Strikeforce: Shamrock vs. Le was a mixed martial arts event co-promoted by Strikeforce and EliteXC. The event took place on Saturday, March 29, 2008 at the HP Pavilion in San Jose, California.

Background
The main card aired live on the Showtime premium cable channel.

The event originally featured the anticipated Gilbert Melendez vs. Josh Thomson, but it was called off because Thomson injured himself training.

Nick Diaz was also scheduled to fight but was pulled from the card due to undisclosed reasons.

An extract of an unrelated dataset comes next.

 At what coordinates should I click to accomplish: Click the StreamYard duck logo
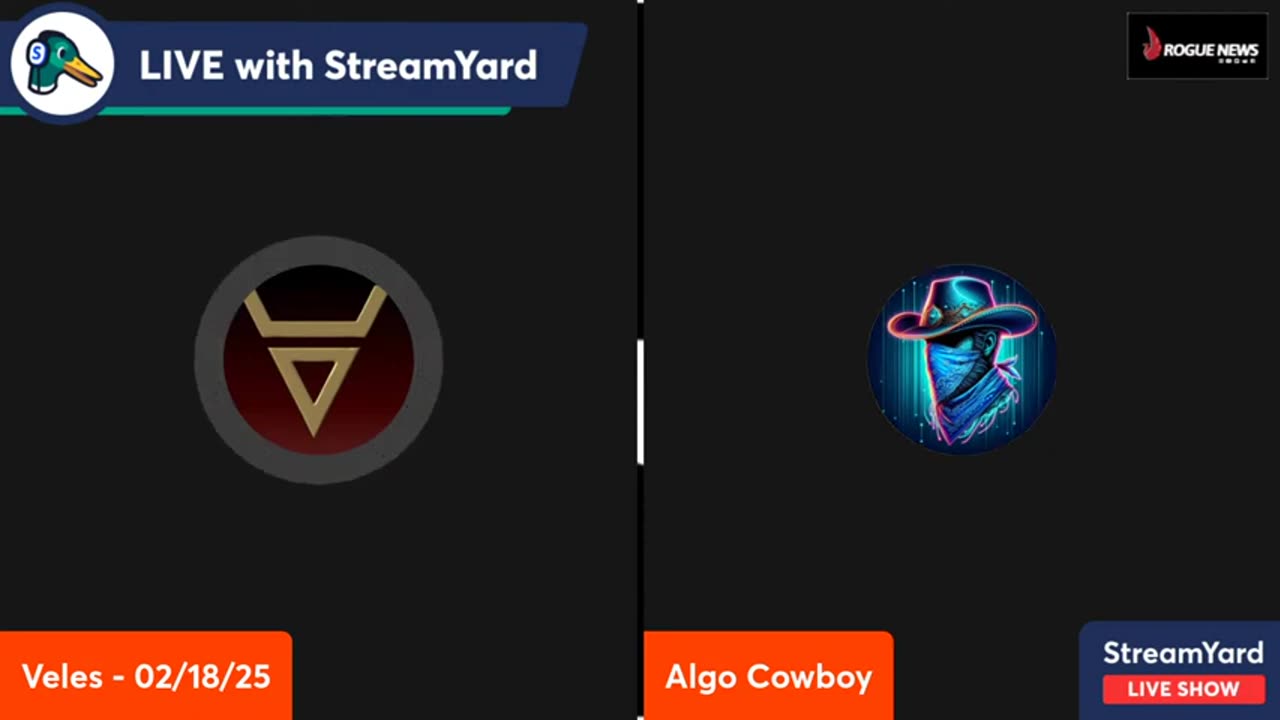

Referees assigned for the event were Mario Yamasaki, Herb Dean and Jon Schorle.

Results

Fighter salaries
Below are the disclosed purses for each of the fighters :

MAIN CARD FIGHTERS
Frank Shamrock: $300,000 (no win bonus listed)
Cung Le: $200,000 (no win bonus listed)
Gilbert Melendez: $50,000 (defeated Gabe Lemley; no win bonus listed)
Joey Villasenor: $36,000 (defeated Ryan Jensen; win bonus was $18,000
Wayne Cole: $10,000 (defeated Mike Kyle; win bonus was $5,000)
Drew Fickett: $10,000 (defeated Jae Suk Lim; win bonus was $5,000)
Mike Kyle: $10,000 (lost to Wayne Cole)
Gabe Lemley: $7,000 (lost to Gilbert Melendez)
Billy Evangelista: $10,000 (defeated Marlon Sims; win bonus was $5,000)
Jae Suk Lim: $3,000 (lost to Drew Fickett)
Ryan Jensen: $6,000 (lost to Joey Villasenor)
Marlon Sims: $2,500 (lost to Billy Evangelista)

PRELIMINARY CARD FIGHTERS
Tiki Ghosn: $8,000 (defeated Luke Stewart; win bonus was $2,000)
Luke Stewart: $6,000 (lost to Tiki Ghosn)
Darren Uyenoyama: $4,000 (defeated Anthony Figueroa; win bonus was $2,000)
Jesse Jones: $2,150 (defeated Jesse Gillespie; win bonus was $500)
Anthony Figueroa: $2,000 (lost to Darren Uyenoyama)
Jesse Gillespie: $1,200 (lost to Jesse Jones)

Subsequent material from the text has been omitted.